公益社団法人日本油化学会会長・北海道大学教授







   油化学は“油脂・脂質,界面活性剤”に関わる学際色の強い学術分野であり、理学、工学、農学、薬学、医学といった様々な学問を基礎として成り立っている。そのため油化学及び油脂工業に携わる場合、油化学の学問的な“すその”の広がりや、関連する社会情勢の変化を常に念頭におきながら将来の発展を見据えていくことが求められる。幸いにも、油脂化学、界面化学、油脂製造工学、脂質生化学、脂質栄養科学、バイオテクノロジーなどの様々な分野における日々の努力により“油脂・脂質,界面活性剤”の機能性、利便性、経済性が明らかになり、関連製品が社会に広く浸透するようになっている。日本油化学会では今後も油化学の学問としての柔軟性と、対象としている素材の特異性・有益性を念頭におきながら、社会の要求に応えていく姿勢が重要と考える。
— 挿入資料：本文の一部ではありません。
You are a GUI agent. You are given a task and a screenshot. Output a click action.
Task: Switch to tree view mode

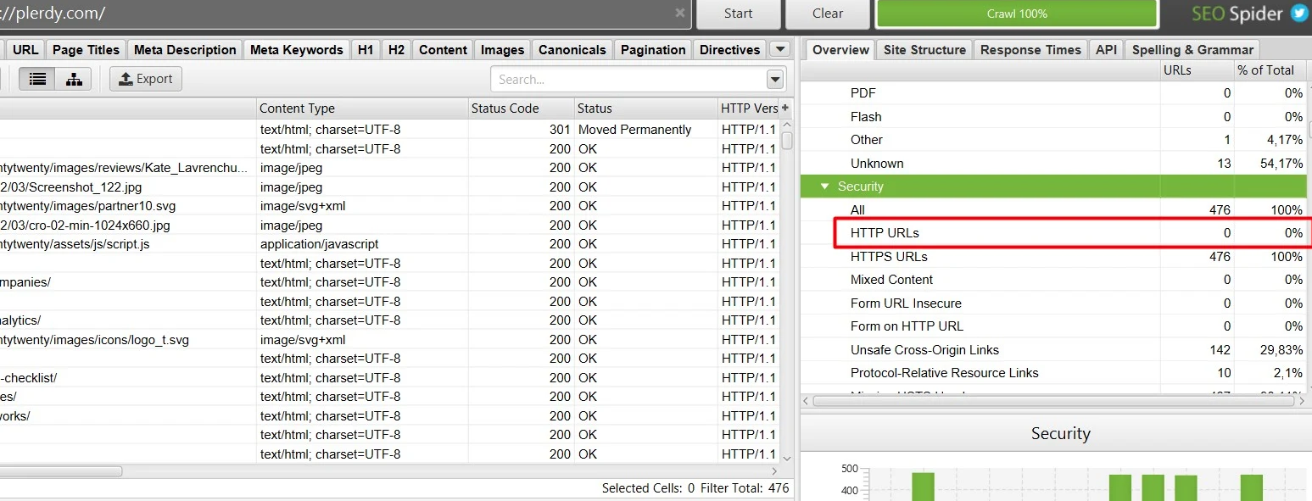[x=74, y=78]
   いうまでもないが、日本油化学会の発展には大学や公的機関の研究者と企業の技術者・開発担当者との連携が欠かせない。このためのツールとして年会、各種セミナー、機関誌などがあり、ここで研究者がいかに魅力的で新しい話題を提供できるかが、より多くの企業や一般社会が本会に関心を持っていただけるかどうかのバロメーターになると考えている。特にアカデミアで活躍される研究者は素晴らしい研究成果を本会に発表されると共に、関連の一線の研究者に本会を紹介していただけたら幸いである。近年の会員の減少傾向に歯止めをかけるには、学会としての原点に立ち返り、学会誌や年会を通じて優れた研究を間断なく公表していけるような環境づくりが重要と認識している。油化学に関連する様々な分野の研究者や技術者が一堂に集まり、最新の研究や技術開発に関する意見交換を行い、その輪をさらに広げていけるような場を充実させたいと考えている。
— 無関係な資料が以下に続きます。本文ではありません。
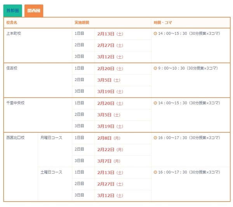The image size is (233, 207).
Task: Click the clock icon in 千里中央校 row
Action: (x=155, y=103)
   ところで、油化学の分野で優れた研究とはどんなものであろうか?異論のあることを承知で言えば、この分野の研究の優劣は、専門分野からの評価のみならず、一般社会や関連産業の関心度あるいは研究の応用範囲の広さなどを主な尺度にすべきと答えたい。“油脂・脂質,界面活性剤”に関わる様々な自然現象や科学的事象の追求により、科学者は新たな知見を得ることができる。このときの大きな喜びは科学者であれば誰でも容易に想像できるが、その成果の発展性や、発展させるための工夫に思いをめぐらせることもまた重要である。このような創意工夫には異なる分野からの助言や研究者同士の忌憚のない意見交換が必須であり、そのために油化学会を活用していただけたら幸いである。

   学会誌、特に魅力的な国際誌を発行している学会に対する海外からの注目度は高い。日本油化学会の公式ジャーナル、Journal of Oleo Science(JOS)は、インパクトファクターが投稿するのに満足な数値を維持していること、PubMedなど主要な文献検索に収録されていること、論文が無料でダウンロードできることなど、関係する学問分野に対して強い発信力と影響力を有している。このようなジャーナルを持つ国内学会はそう多くは無く、国際誌としての確固たる地位を築いていただいた先人に心からの敬意を表したい。この財産を上手に活用して、油化学の成果を内外にアピールしていくことにより、学会のステータスをさらに向上させたいと考えている。それにはできるだけ多くの優れた論文をJOSに掲載することが重要である。今、世界は油化学に何を求めているのか?“油脂・脂質,界面活性剤”にまだ使える新機能はあるのか?それはどんな分野で役に立つのか?国際化がますます進む中、こうした疑問に常に目や耳を傾け、学会としての感性を研ぎ澄ましていくことも必要である。油化学関連の2雑誌(J. Am. Oil Chem. Soc.とEur. J. Lipid Sci. Tech.)がいずれも、油脂を表す言葉としてOilとLipidを用いたの対し、Oleoを使った“Journal of Oleo Science”では、油化学分野での新たな概念や魅力をアピールしたいとの願いも込められていると思う。皆さんの研究成果をJOSに積極的に発表していただき、これにより、日本油化学会がこの分野でのリーダーシップをとっていければと願っている。